▶ PROBLEM TO WORK ON: Begin at the line containing "Uncategorized (964, 1427)" and reproduce every line through the end of the entries below. Nothing else should appear.

=====

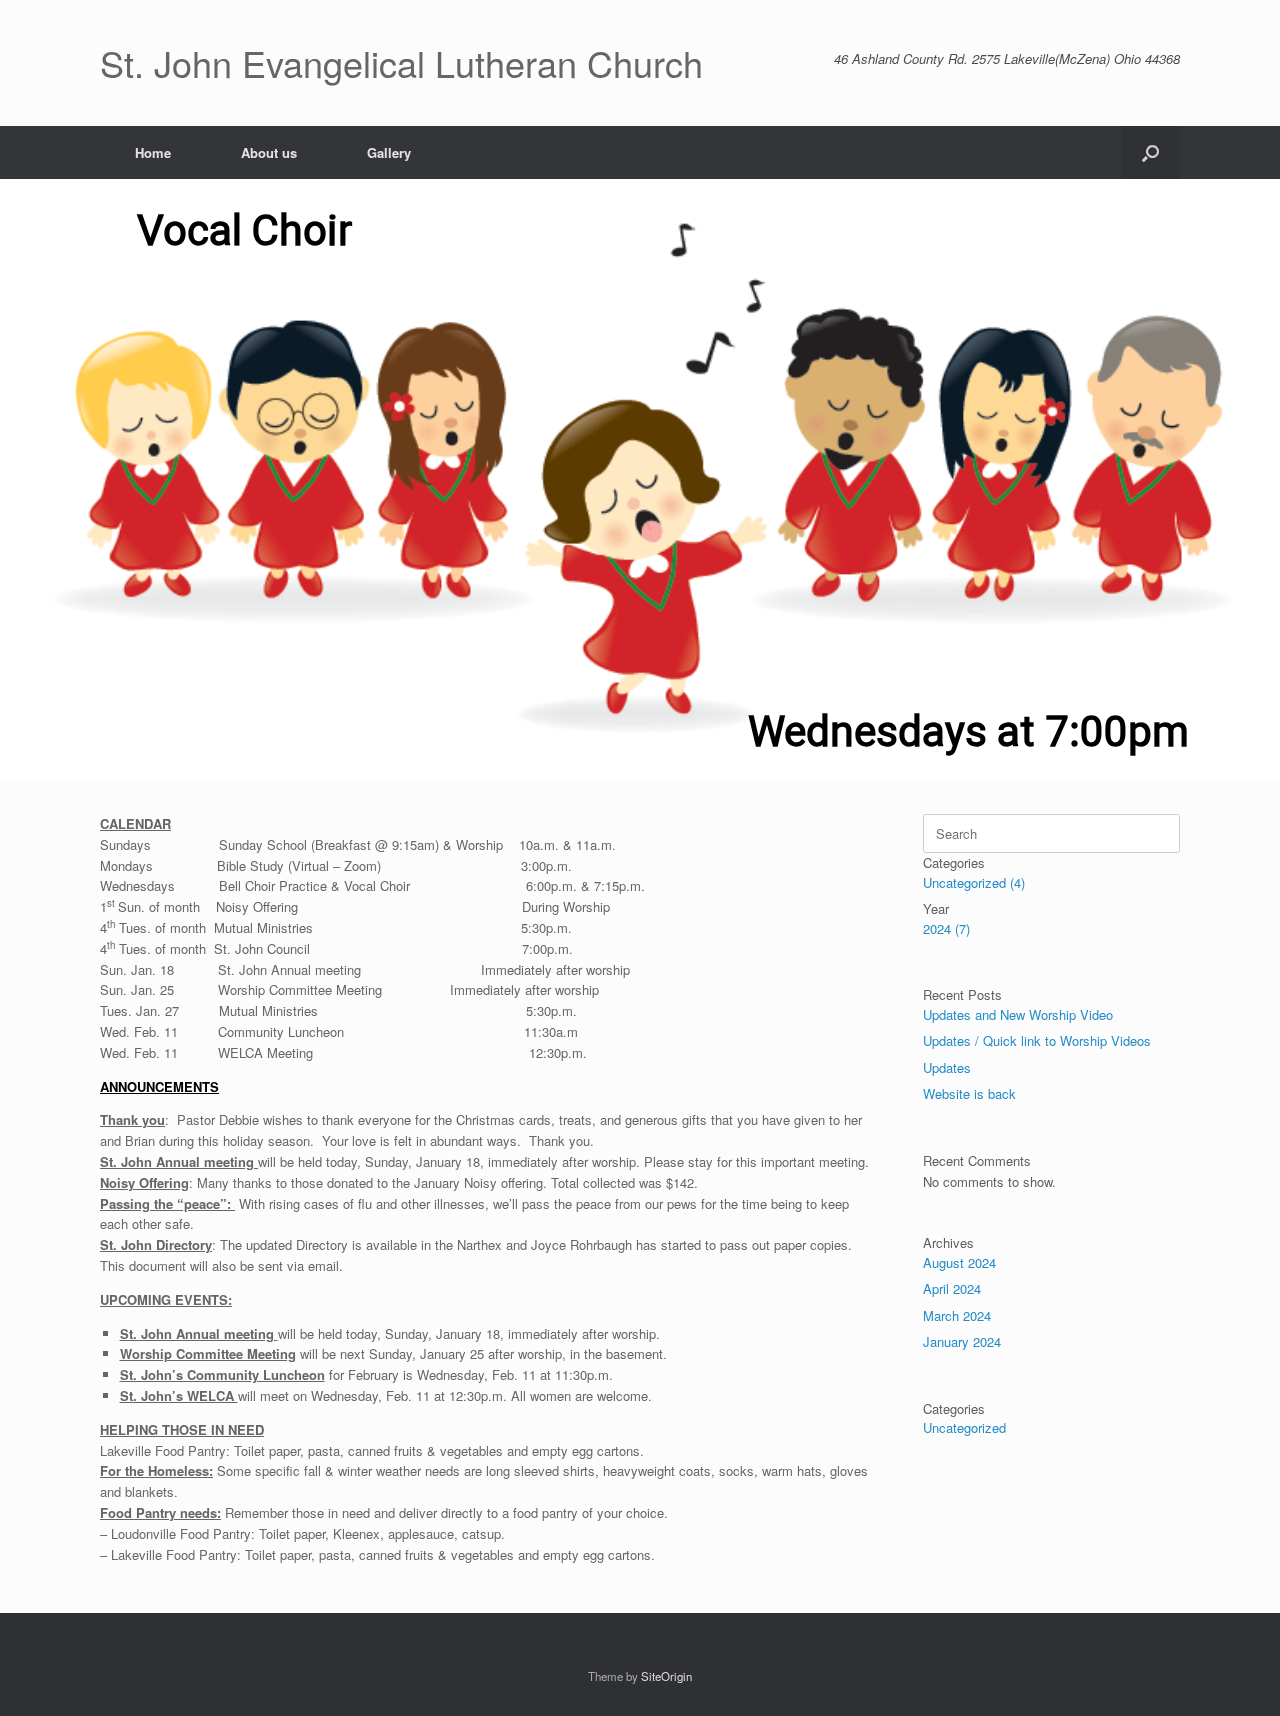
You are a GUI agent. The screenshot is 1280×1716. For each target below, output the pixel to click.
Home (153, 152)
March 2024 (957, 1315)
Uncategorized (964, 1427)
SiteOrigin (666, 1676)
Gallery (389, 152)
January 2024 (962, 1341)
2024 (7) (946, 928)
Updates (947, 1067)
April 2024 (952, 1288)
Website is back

=====

▶ RESULT OF THE TASK:
Uncategorized (964, 1427)
SiteOrigin (666, 1676)
Gallery (389, 152)
January 2024 (962, 1341)
2024 (7) (946, 928)
Updates (947, 1067)
April 2024 (952, 1288)
Website is back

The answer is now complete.